> WHAT YOU SHOULD DO
Word for word, quote the lines from the one containing "Viewport: 1316px width, 915px height." to the end of the entries below, including both. Leave pictures out.

--- INFORMATION SUPPLIED ---

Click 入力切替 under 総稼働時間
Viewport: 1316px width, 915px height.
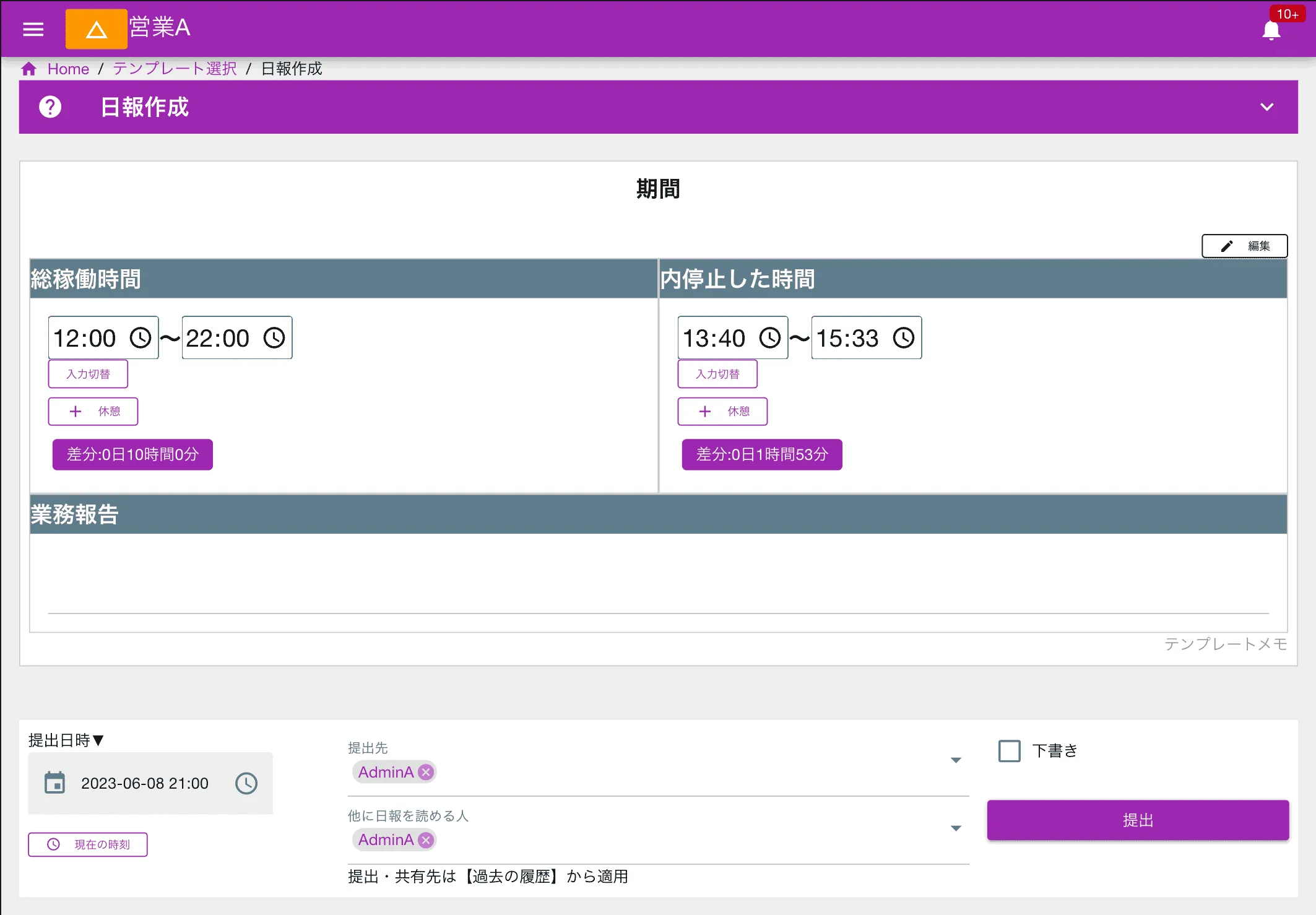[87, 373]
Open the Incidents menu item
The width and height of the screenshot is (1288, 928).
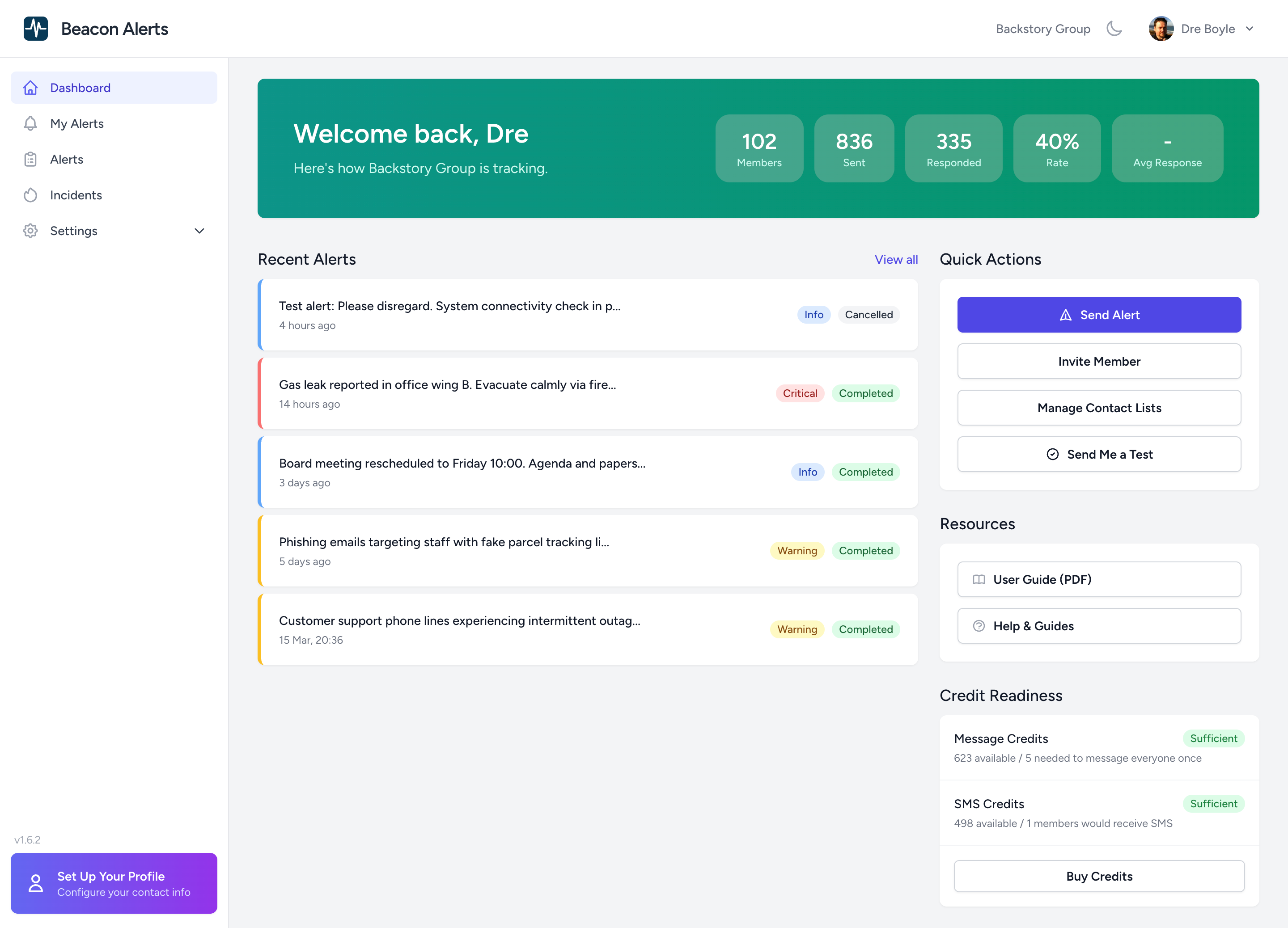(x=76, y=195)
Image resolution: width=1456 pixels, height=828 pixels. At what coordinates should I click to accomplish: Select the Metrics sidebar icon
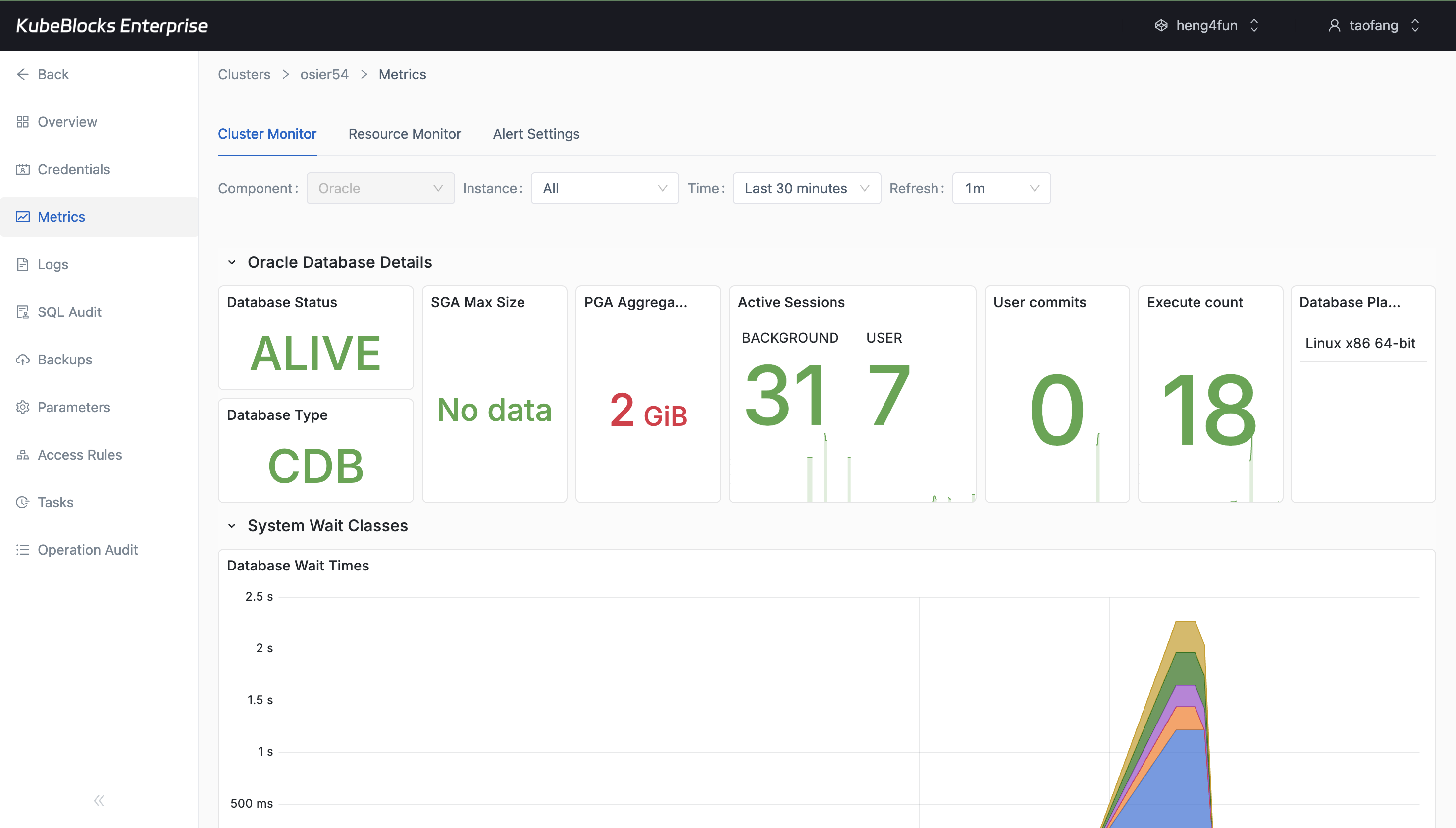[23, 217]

---

> PROBLEM SOLUTION
Viewport: 1316px width, 915px height.
[87, 373]
Open the Incidents menu item
The width and height of the screenshot is (1288, 928).
(x=76, y=195)
Image resolution: width=1456 pixels, height=828 pixels. At what coordinates should I click to accomplish: Select the Metrics sidebar icon
[23, 217]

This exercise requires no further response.